9. Educating Rita (Lewis Gilbert - 1983)

Softer Caine. Perhaps his best performance, though. A lovely double act with Julie Walters.











8. Casino Royale (Martin Campbell - 2006)

The best Bond film with perhaps the best bond. Chuck in Mads Mikkelsen (left) - 'scratching' Bond's netherlands with a massive rope - and the majestic Eva Green. Wipes the floor with Craig's later efforts.






7. Tinker, Tailor, Soldier, Spy (Tomas Alfredson - 2011)

A more subtle spy world than Bond's. Winners all round - Oldman, Firth, Strong, Cumberbatch, Hardy, Jones, Burke - from Le Carre's great writing and a 'foreign' director's eye.
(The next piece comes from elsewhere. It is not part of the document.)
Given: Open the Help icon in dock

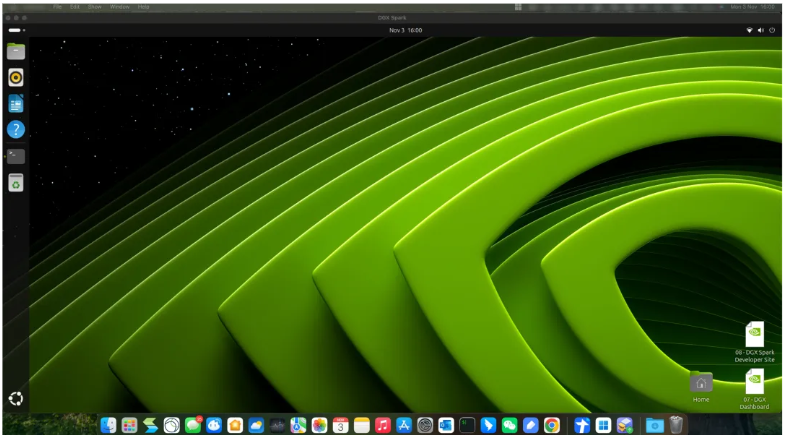Looking at the screenshot, I should coord(16,129).
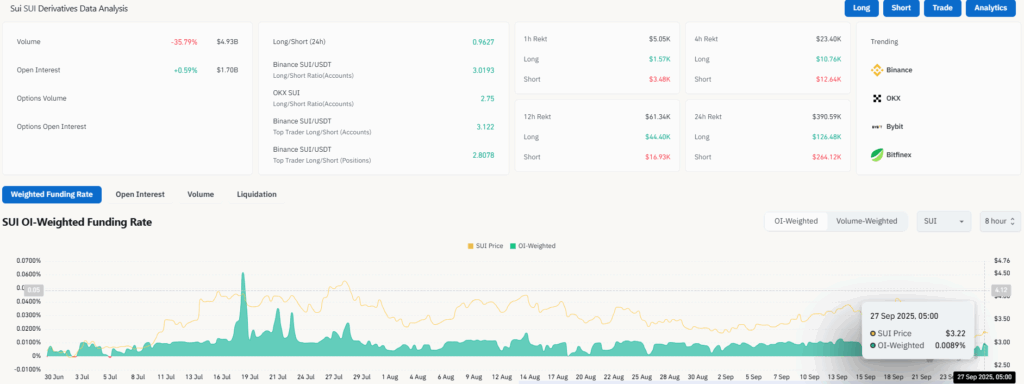This screenshot has height=384, width=1024.
Task: Click the Long button
Action: tap(861, 8)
Just get a whiff of those walls.








6. Secrets & Lies (Mike Leigh -1996)

Brenda Blethyn is irritatingly brilliant in this, my favourite Mike Leigh film. The scene (left) where she meets Marianne Jean-Baptiste's character for the first time is a peach. Timothy Spall nails it as well.







5. Shaun of the Dead (Edgar Wright - 2004)
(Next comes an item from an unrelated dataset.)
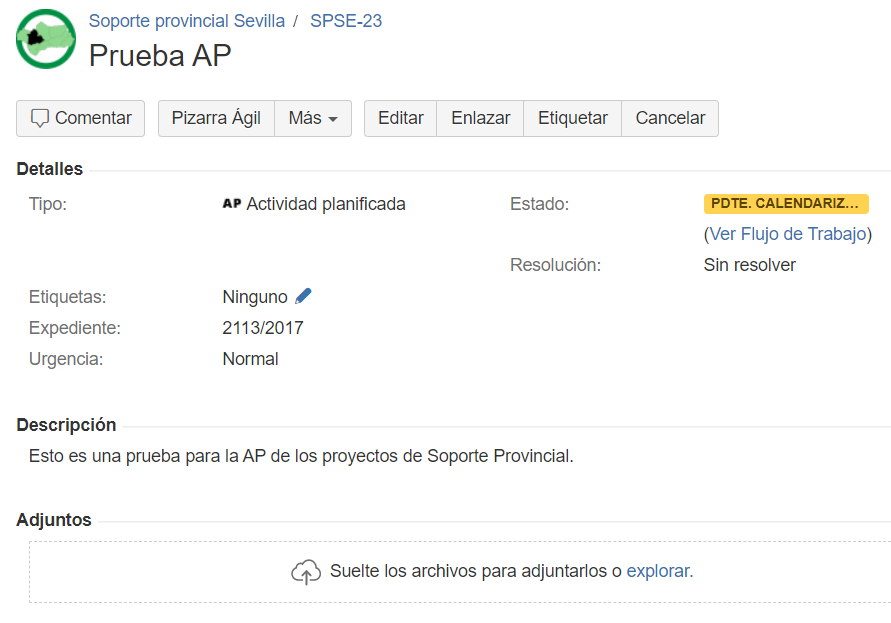Open the Más dropdown menu
This screenshot has width=891, height=623.
(x=313, y=118)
Can't quite top Spaced for high comic art but this comes extremely close. Pegg and Frost are spot-on.








4. Sexy Beast (Jonathan Glazer - 2000)

As has been said many times before, from Gandhi to Don Logan!?! Kingsley is frighteningly watchable as an unhinged hard man trying to encourage Winstone to "do the job". Ace.







3. Don't Look Now (Nicolas Roeg - 1973)

One of the creepiest, saddest films I've had the pleasure of seeing. I think I once found the church Sutherland renovates in Venice. Also creepy.








2. Withnail and I (Bruce Robinson - 1987)

"Come on lads, let's get home, the sky's beginning to bruise. Night must fall and we shall be forced to camp". The way Uncle Monty says 'bruise' is one of about a thousand joys of this film.







1. The Third Man (Carol Reed - 1949)

As near to perfect as film can get. It merged the talents of Graham Greene, Carol Reed, Orson Welles, Robert Krasker and Anton Karas into a rare gem, never to be repeated.









Well, this was fun. I might have a crack at some other countries one day. But not 20. What the hell was I thinking?